§ MATERIAL FOR THE TASK:
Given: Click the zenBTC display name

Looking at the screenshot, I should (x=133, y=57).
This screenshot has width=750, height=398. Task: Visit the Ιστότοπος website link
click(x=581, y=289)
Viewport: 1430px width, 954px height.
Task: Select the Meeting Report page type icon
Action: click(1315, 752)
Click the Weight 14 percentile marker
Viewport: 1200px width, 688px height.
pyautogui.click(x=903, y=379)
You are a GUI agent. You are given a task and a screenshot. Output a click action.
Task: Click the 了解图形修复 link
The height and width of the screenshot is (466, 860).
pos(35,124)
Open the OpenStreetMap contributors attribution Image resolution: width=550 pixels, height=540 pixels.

* * *

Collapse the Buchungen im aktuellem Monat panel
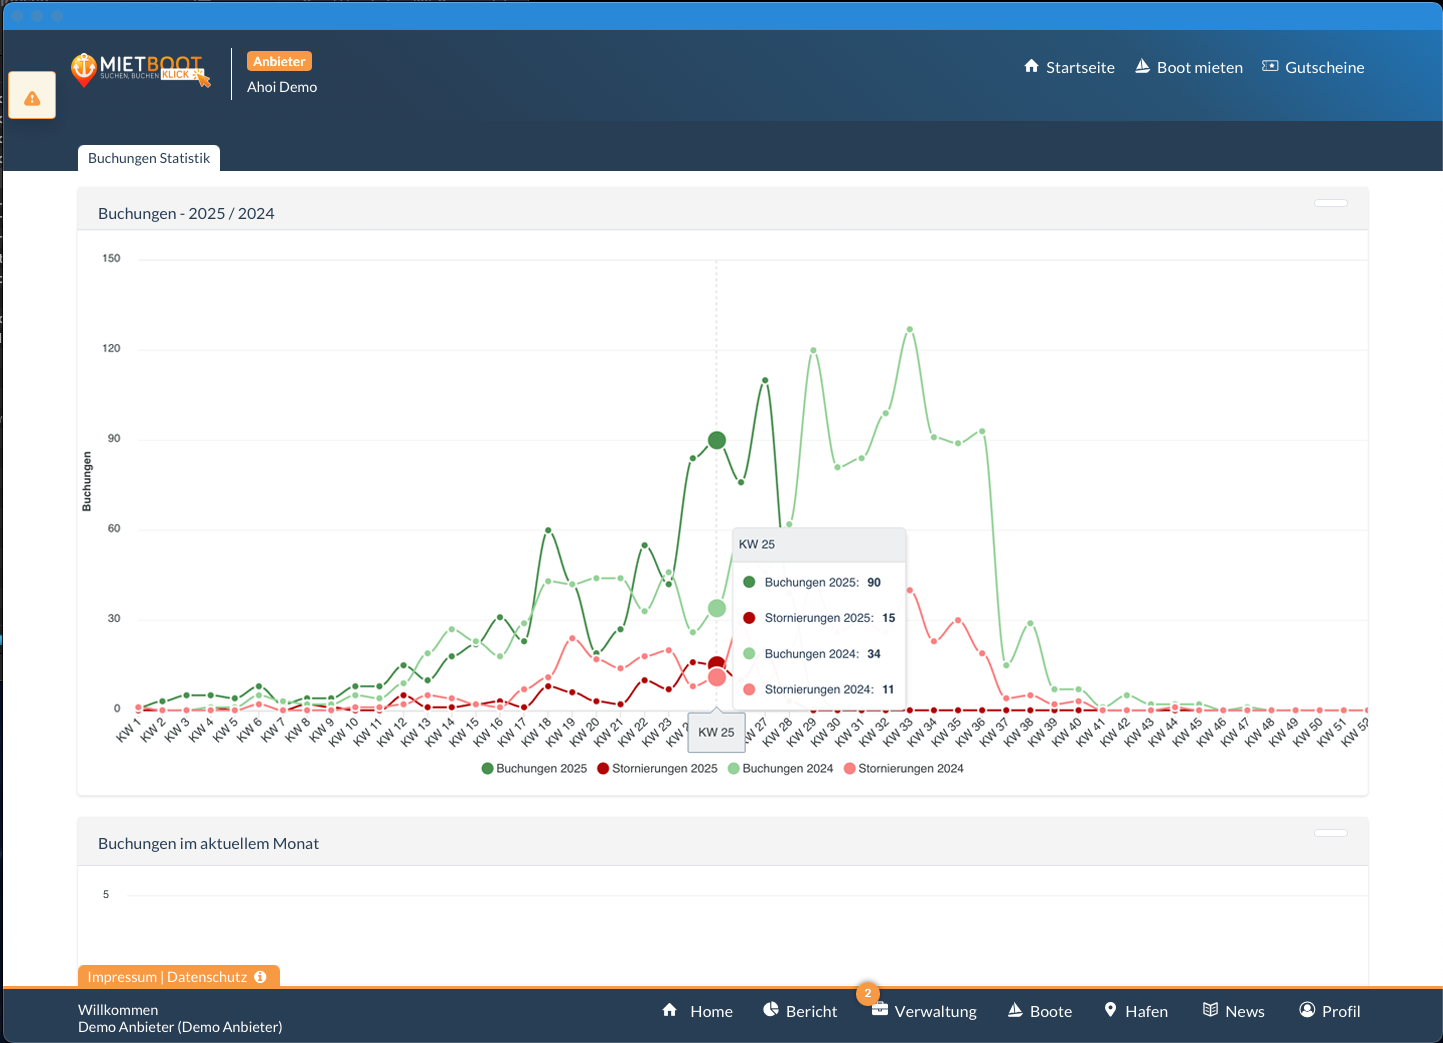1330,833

==

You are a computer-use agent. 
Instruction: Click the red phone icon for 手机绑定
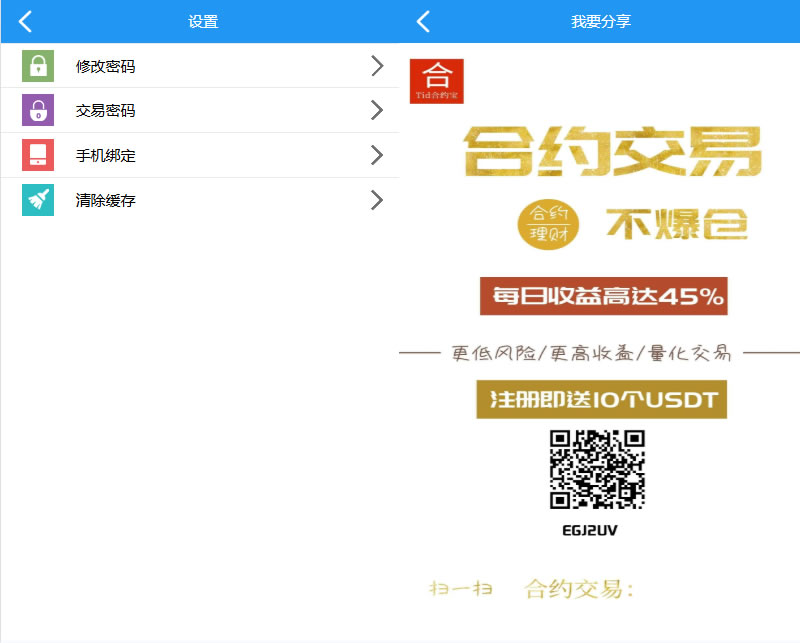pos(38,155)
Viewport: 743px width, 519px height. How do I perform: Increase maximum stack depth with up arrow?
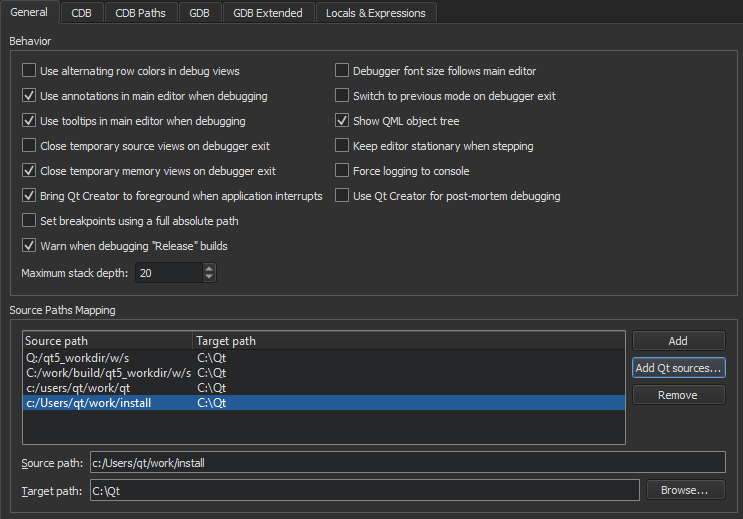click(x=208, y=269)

§ WORK TO BE COMPLETED: Lines to set down from above: the line with "You are a GUI", the line with "Open the OpenStreetMap", and every line between, each exactly as written.

§ TASK SOLUTION:
You are a GUI agent. You are given a task and a screenshot. Output a click action.
Task: Click the 了解图形修复 link
The height and width of the screenshot is (466, 860).
pos(35,124)
Open the OpenStreetMap contributors attribution Image resolution: width=550 pixels, height=540 pixels.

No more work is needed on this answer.